A Rose by Any Other Name
Posted: January 3, 2012
Nowadays, we generally grow roses as an ornamental plant in the landscape; so why would the rose be considered an herb? To answer that, you need to define what an herb is. We are all familiar with culinary herbs such as parsley and sage used to add flavor to our food, but historically herbs have been utilized for much more than cooking.
Herbs are plants grown and harvested for their essential oils, aromatic compounds found in foliage, flowers and stems that serve the plant as attractants or protectants. Herbs have been used for thousands of years in every human civilization. In addition to cooking, herbs were used for medicine, cosmetics and fragrances; for arts and crafts such as dyeing fabric; for pest control and home cleanliness; and for their ornamental value. One plant could serve as food, flavor, tea, medicine, and insecticide; dose and preparation determined use.
Historically, of course, the healing properties of herbs were a primary reason these plants were grown. Today, we rely on modern medicine to provide healing care. So-called “medicinal” herbs contain potent compounds which can be dangerous if misused or overused, so it is best to enjoy herbs for all the other benefits they bestow.
So, long before it was admired for the beauty of its flowers, the rose was grown primarily for medicine, fragrance, and cooking. Roses used historically were naturally occurring species or ancient hybrids, such as gallicas, albas, damasks, and centifolias, that are still grown today.
Rose flowers contain up to eleven different essential oils, in varying combinations and concentrations, which give different varieties their distinctive fragrances. In general, the most fragrant flowers are darker in color, or have more petals, or have thick, velvety petals.
Petals were harvested, soaked, heated, dried, macerated; mixed with oil, honey, wine, vinegar or water; made into syrups, conserves or jellies; or distilled to create rose water or rose oil (attar) that was then used in myriad ways. Rosehips (the fruit of the rose) and buds were also harvested and used.
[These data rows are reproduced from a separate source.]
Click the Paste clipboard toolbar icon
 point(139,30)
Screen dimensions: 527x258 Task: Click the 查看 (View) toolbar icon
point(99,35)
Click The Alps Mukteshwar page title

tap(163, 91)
Early Greek and Roman physicians and herbalists noted numerous uses for roses: curing irritations of the eyes, ears, mouth, stomach, intestines; soothing headaches, toothaches, female “hysteria,” wounds, boils, and tumors; and relieving hemorrhages and hemorrhoids. One species rose, Rosa canina, called the dog rose, was even purported to be a cure for hydrophobia (rabies).
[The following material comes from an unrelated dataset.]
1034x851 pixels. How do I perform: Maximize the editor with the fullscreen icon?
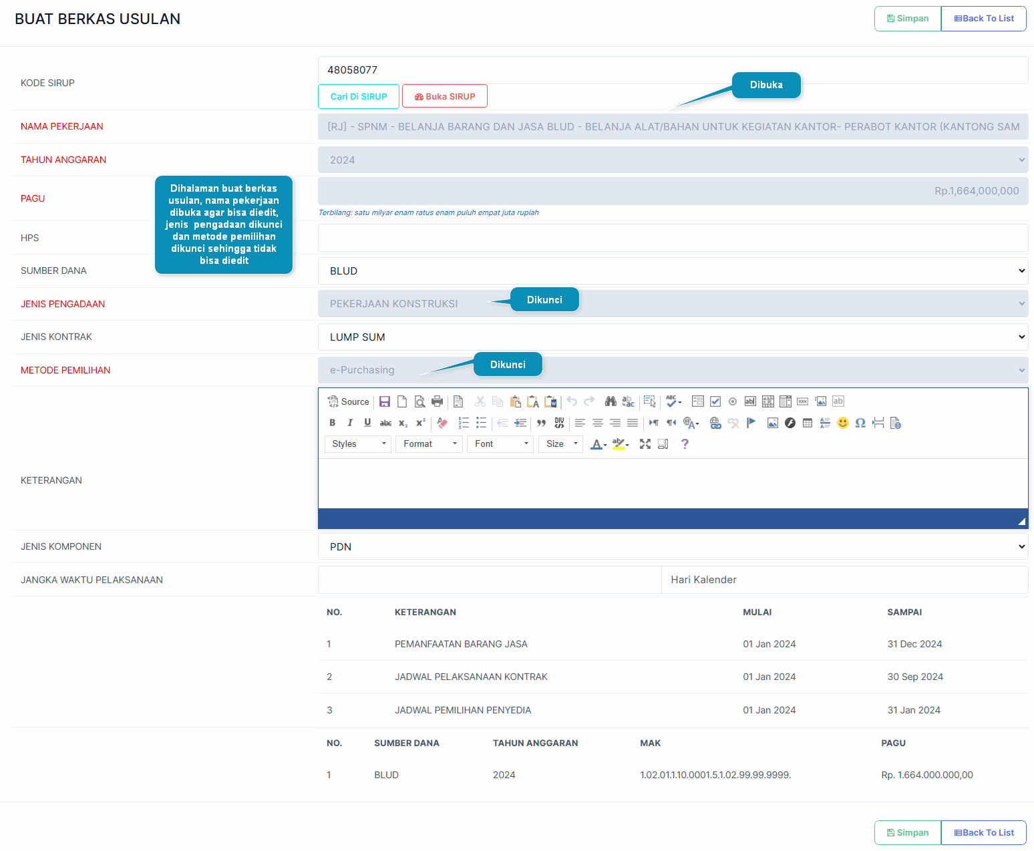(x=645, y=444)
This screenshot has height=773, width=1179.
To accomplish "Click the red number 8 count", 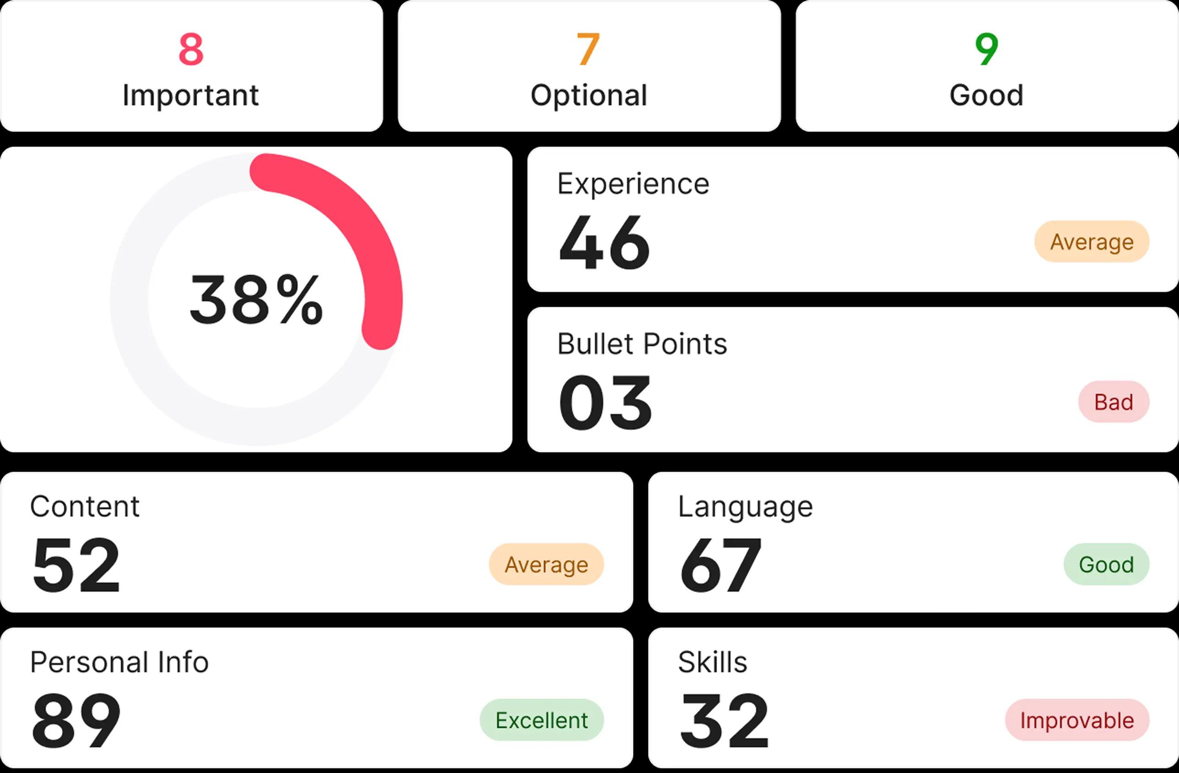I will point(191,49).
Ancient Romans were obsessed with roses, using them for medicine, cooking, cosmetics, and fragrance. The popularity of roses for feasts and festivals threatened to undermine the production of more essential grain in foreign countries such as Egypt from whence Rome imported both crops. They held a yearly feast, the Rosalia, celebrating the rose; and a rose hung above a dining couch meant that any conversation held “sub rosa” (under the rose) was considered strictly confidential.
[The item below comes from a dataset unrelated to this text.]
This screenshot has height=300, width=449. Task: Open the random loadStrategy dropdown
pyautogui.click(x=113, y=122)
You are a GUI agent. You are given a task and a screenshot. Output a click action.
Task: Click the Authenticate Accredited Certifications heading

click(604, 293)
Early Christians decried the rose because of its association with the pagan hedonism of Rome; but gradually, the Christian Church accepted the rose as a potent symbol: a white rose for the purity of the Virgin Mary; and a red rose for the blood of martyrs. Traditionally, the crown of thorns was made from stems of the dog rose. By this association with blood, according to the Doctrine of Signatures employed in medieval medicine, roses were thus good for treating blood conditions, such as hemorrhages.
During the Middle Ages, “ages before chicken soup attained cure-all status, nature’s wonder drug was a rose.” The most widely used rose during this era was the Apothecary’s Rose, Rosa gallica ‘Officinalis’. Its astringent petals were often concocted with other herbs, in recipes listed in herbals and stillroom “receipt books”, to make potions or lotions used for just about every imaginable ailment; but its fragrance also helped to disguise the bitter tastes of other herbs. Roses were used in toothpaste (a “rubber for the teeth”), laundry soaps, and supposedly youth-restoring cosmetics, as well as to freshen the air inside homes before people finally understood that outside air was not fatal.
During the 19th century, rose water was still widely used as a flavoring and a fragrance, but less so as a medicine, although rosehips were valued as a nutritious fruit during long winters. Rosehips have since been found to be one of the richest sources of vitamin C of any fruit; during World War II, when citrus fruit was impossible to get, the English harvested and processed tons of rosehips from their own gardens to provide a reliable source of vitamin C.
Today, we enjoy roses by the thousands on parade floats, in bouquets, in perfumes, or in our gardens; and although its use for health has dwindled, the lore of the alluring rose extends much wider and farther into the mists of time.